While the new designation doesn’t confer additional protection, it recognizes a model in which conservation proponents, community residents, and commercial interests are allies rather than antagonists. Responsible whale-watching tour operators, for example, convert visitors into advocates and generate revenue to support continued conservation. In addition, boats scoop up plastic, help conduct research, and monitor the health of the ocean.
Butterfly rest stop
Like whales in general, butterflies are in decline. Some, like the monarch butterfly, whose western variety winters in the forested groves along the California coast, are at risk of extinction.
Four years ago, the butterfly count in the Goleta Butterfly Preserve, between the Santa Ynez mountains and the Pacific Ocean, had plunged to a shocking 10 individuals. But the monarchs have made a stunning comeback. The 2022-2023 season tallied more than 12,000, and the current season has already more than doubled that number.
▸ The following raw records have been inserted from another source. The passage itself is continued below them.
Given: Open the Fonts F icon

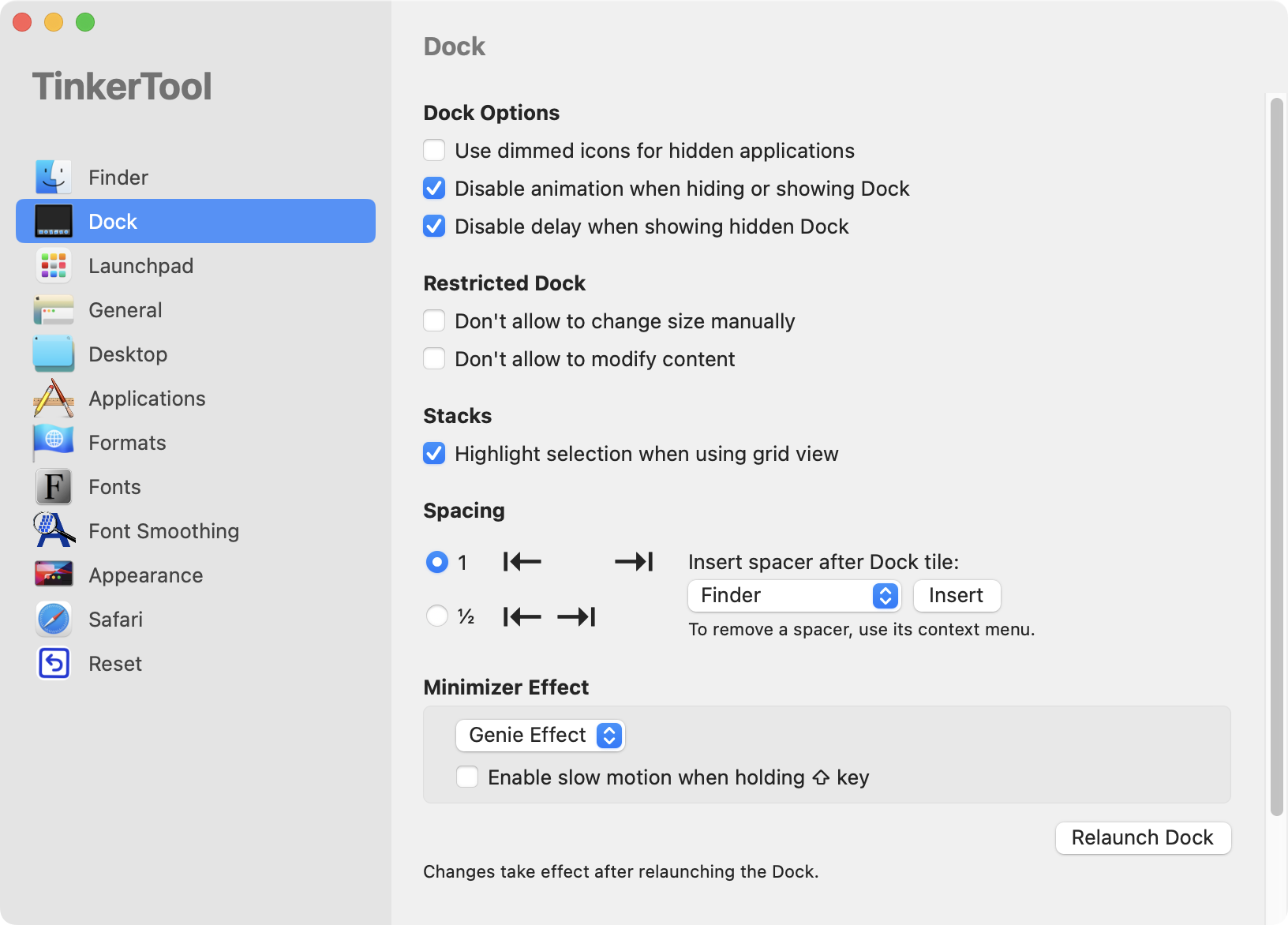Looking at the screenshot, I should [x=54, y=487].
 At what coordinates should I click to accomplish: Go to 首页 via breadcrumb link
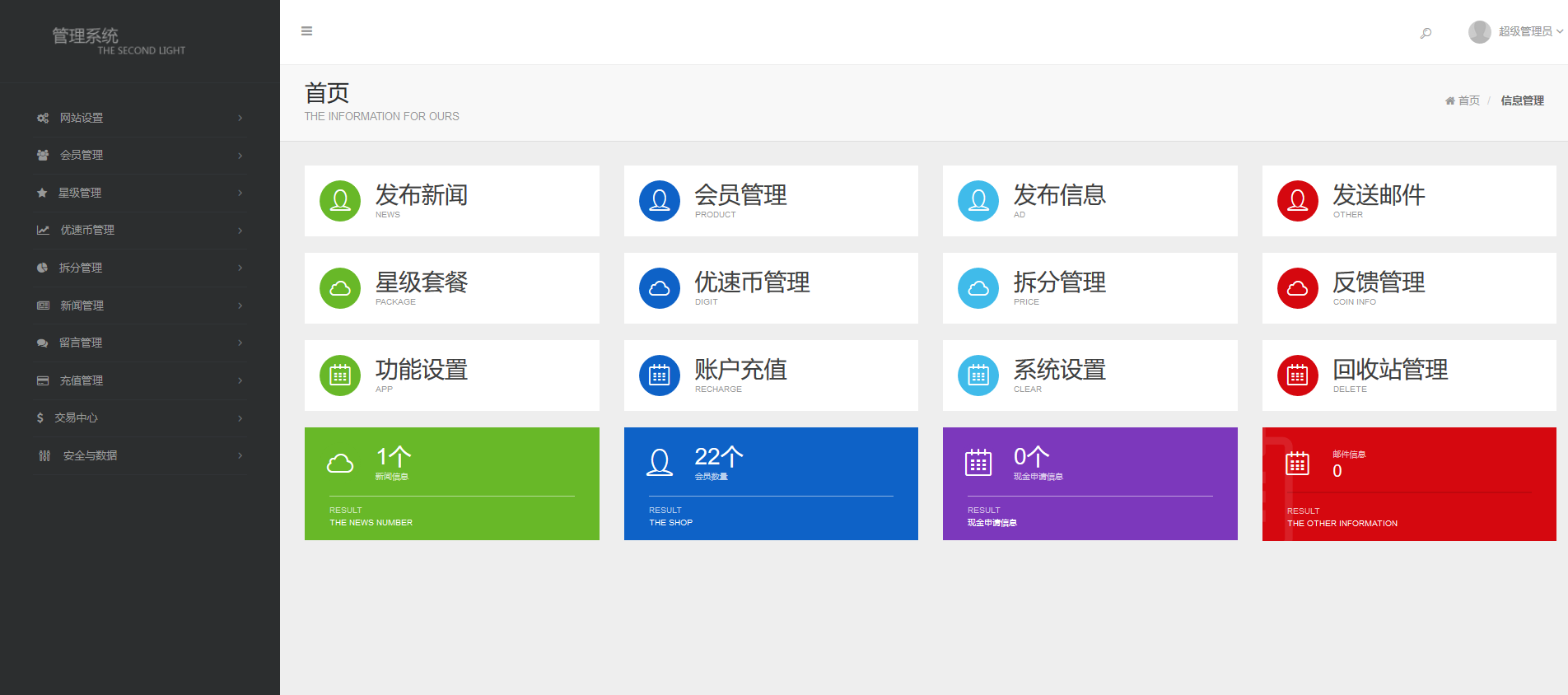[1468, 100]
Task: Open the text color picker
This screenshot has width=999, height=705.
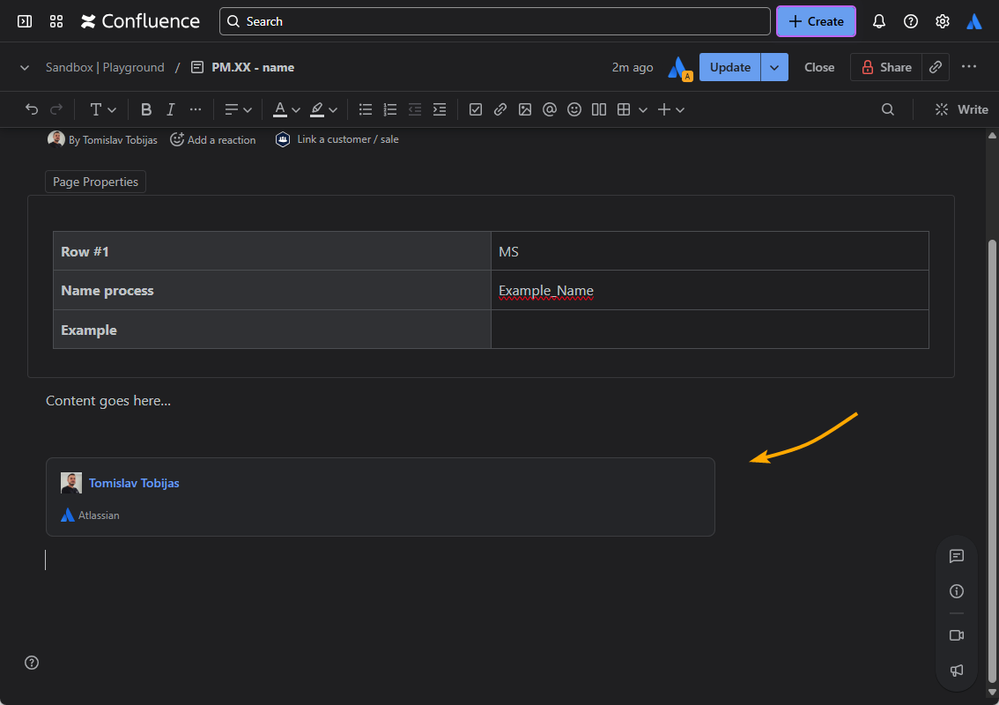Action: pyautogui.click(x=287, y=110)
According to naturalist Steven Scruggs of the Ritz-Carlton Bacara, in nearby Goleta, it remains unclear if the trend will continue, but, “it’s a reason to hope we can still save the western monarch migration.” As part of its Ambassadors of the Environment program, the hotel offers e-bike tours to the grove. Supported by volunteers and residents, the city of Goleta is implementing the first phase of a plan to better manage its 60 acres of butterfly habitat, including the planting of thousands of native plants and trees.
(See monarch butterflies in all their glory on this California road trip.)
Not far away, the 70-acre Douglas Family Preserve is another example of the community (including actor Michael Douglas) rallying around environmental causes, this time to save the largest coastal open space within city limits from development. From the mesa above Arroyo Burro Beach, the views of the Channel and the islands beyond it—which might otherwise have been reserved for the moneyed few—are spectacular and free for all. The waters are quiet on this winter day, though the first waves of gray whales have already begun their journey from Alaska and will soon be coming through, joining resident humpbacks and dolphins, and, in the summer, blue whales.
“Whales and butterflies tell a great story of how everything is connected in nature,” says Lohuis. “And the catastrophic impact when you remove one part of that amazing web of life.”
What to know
Getting around: BCycle is the city’s shared e-bike program.
Where to dine and drink: Caruso’s restaurant in Montecito, with its commitment to sustainable seafood and local sourcing, has both a Michelin star and a Michelin Green star. Santa Barbara has some of the country’s first organic, biodynamic, and regenerative vineyards, including Ampelos and Riverbench. Downtown, local brewery Night Lizard names all its craft beers after endangered species (Blue Whale cream ale, anyone?). Rincon Brewery has created a special edition Cetaceans beer, a dry-hopped Märzen lager.
Whale-watching: Condor Express offers tours lasting several hours in Channel waters. In addition to whales (including orcas, humpbacks, and blues), visitors might spot dolphins, sea lions, and myriad sea birds.